フラグシップ 解き放たれたプロメテウス/コヨーテ立ち上がる
Flagship Prometheus Unchained / Coyote Stands / GMT Games
ショートコメント
●ノンコレクタブルのトレカライクの個性豊かな宇宙艦隊の激闘ゲームをあのヴェルセンがデザインした
Non-collectable cardgame which describes space fleet battles among various forces by Dan Verssen.
published designed players time
2002 Dan Verssen 2 1+ hours
ノンコレクタブルのトレカライクカードゲーム
 フラグシップは、GMTが2002年に発売したノンコレクタブルのカードゲームです。予告では「ノンコレクタブル」であることが強調され、トレカに際限なく資金を要求されるのに批判的だった層をターゲットにしたマーケティングをしていました。
 ゲームデザイナーは、「モダンネイバルバトル」シリーズや、「ホーネットリーダー」シリーズ、「ライズオブルフトヴァフェ」シリーズをデザインしたダン・ヴェルセンです。
 狙いは悪くないように思えましたし、GMTの広告もかなり力が入っていました。そして、後述しますがゲーム内容も悪くはありません。
 しかし、残念ながら商業的にはあまり成功しなかったようです。「解き放たれたプロメテウス」と、「コヨーテ立ち上がる」の2作、4艦隊が最初に発売された後、もう2作が予告されていました。しかし、この2作はキャンセルになってしまいました。
 ゲーム自体もあまり話題にならず、実際にプレイしている姿もあまり見掛けません。

ゲームシステム
 ヴェルセンのゲームに共通して言えることですが、比較的シンプルなゲームシステムに種々のガジェットを乗せています。シリーズ化することでカバーする対象の多様性を出し、その違いを出すのに必要な程度の細かさでシステムを設計しています。
 この「フラグシップ」もそうした作りで、トレカライクのゲームシステムになっています。
関連ゲーム
●マグブラスト
●スターフォーステラ
●サイレントデス
●スターウォリアー
●レネゲードレギオン:インターセプター
ファイナル・コメント
 わたし自身もそれほどこのゲームをプレイしていないのですが、内容的には悪くないと思います。
 ゲームシステムの難易度は適当なところで、トレカ経験者ならその場で説明してプレイできるでしょう。
 4つの艦隊の個性付けは明確になっており、勝つためにはその個性を理解して的確に運用していくことが必要です。
 プレイして1時間くらいで決着が付き、4勢力ありますから対戦のバリエーションもあります。

......

#### やること:
- a) フラグシップの紹介文について、次の三つの記述が本文と合っているかを「はい」か「いいえ」で答え、判断の根拠となる本文の語句を引用せよ。(i) フラグシップはGMTが2002年に発売した。(ii) 最初の2作の後に予告されていた2作も発売された。(iii) 1回のプレイは1時間くらいで決着が付く。
- b) フラグシップの紹介文から、「published designed players」から「ーム内容も悪くはありません。」までを一字一句そのまま書き写せ。

#### 単語・要素の位置特定データ:
......

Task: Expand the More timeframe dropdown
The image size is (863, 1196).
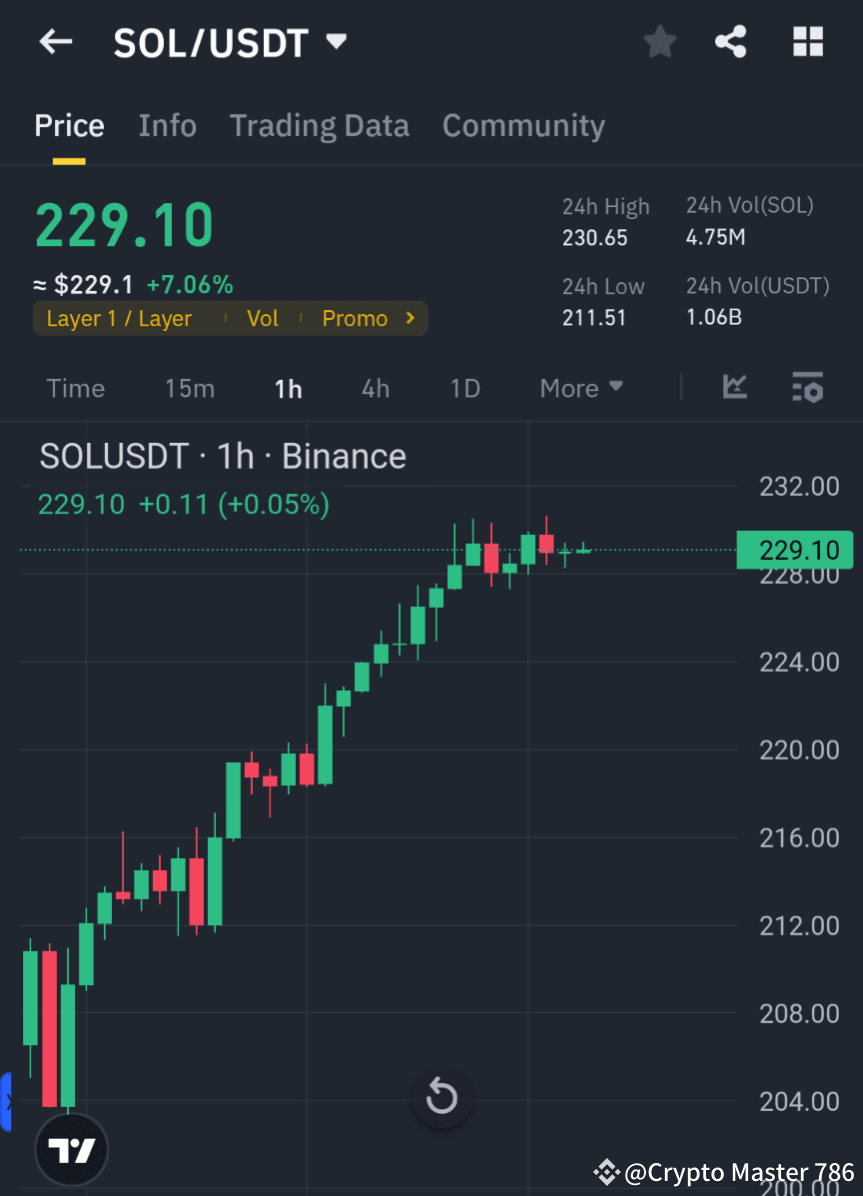Action: [x=581, y=388]
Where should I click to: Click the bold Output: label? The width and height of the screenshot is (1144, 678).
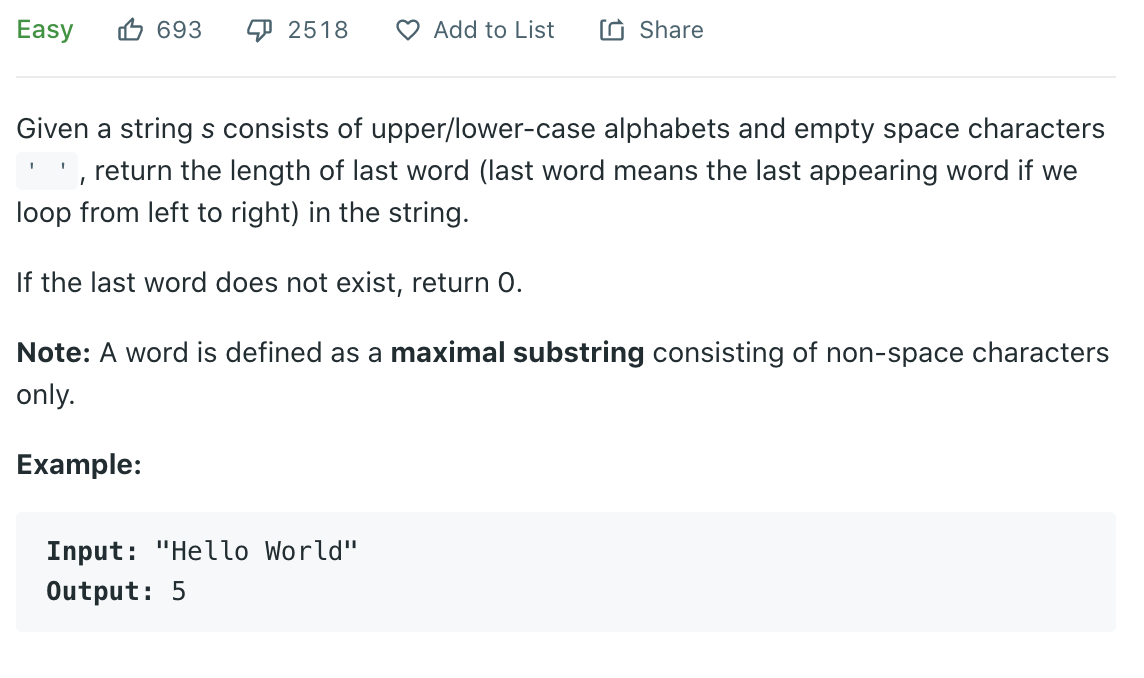100,591
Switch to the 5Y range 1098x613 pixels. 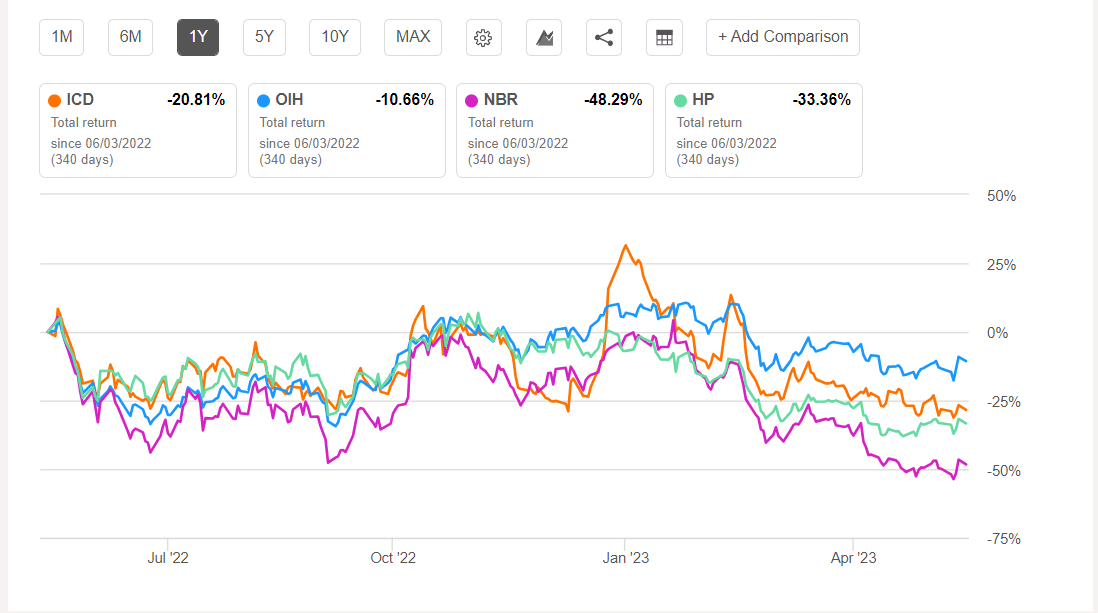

......

#### 課題ごとの解答:
- a)
(i) はい。「フラグシップは、GMTが2002年に発売したノンコレクタブルのカードゲームです。」
(ii) いいえ。「しかし、この2作はキャンセルになってしまいました。」
(iii) はい。「プレイして1時間くらいで決着が付き」

- b)
published designed players time
2002 Dan Verssen 2 1+ hours
ノンコレクタブルのトレカライクカードゲーム
 フラグシップは、GMTが2002年に発売したノンコレクタブルのカードゲームです。予告では「ノンコレクタブル」であることが強調され、トレカに際限なく資金を要求されるのに批判的だった層をターゲットにしたマーケティングをしていました。
 ゲームデザイナーは、「モダンネイバルバトル」シリーズや、「ホーネットリーダー」シリーズ、「ライズオブルフトヴァフェ」シリーズをデザインしたダン・ヴェルセンです。
 狙いは悪くないように思えましたし、GMTの広告もかなり力が入っていました。そして、後述しますがゲーム内容も悪くはありません。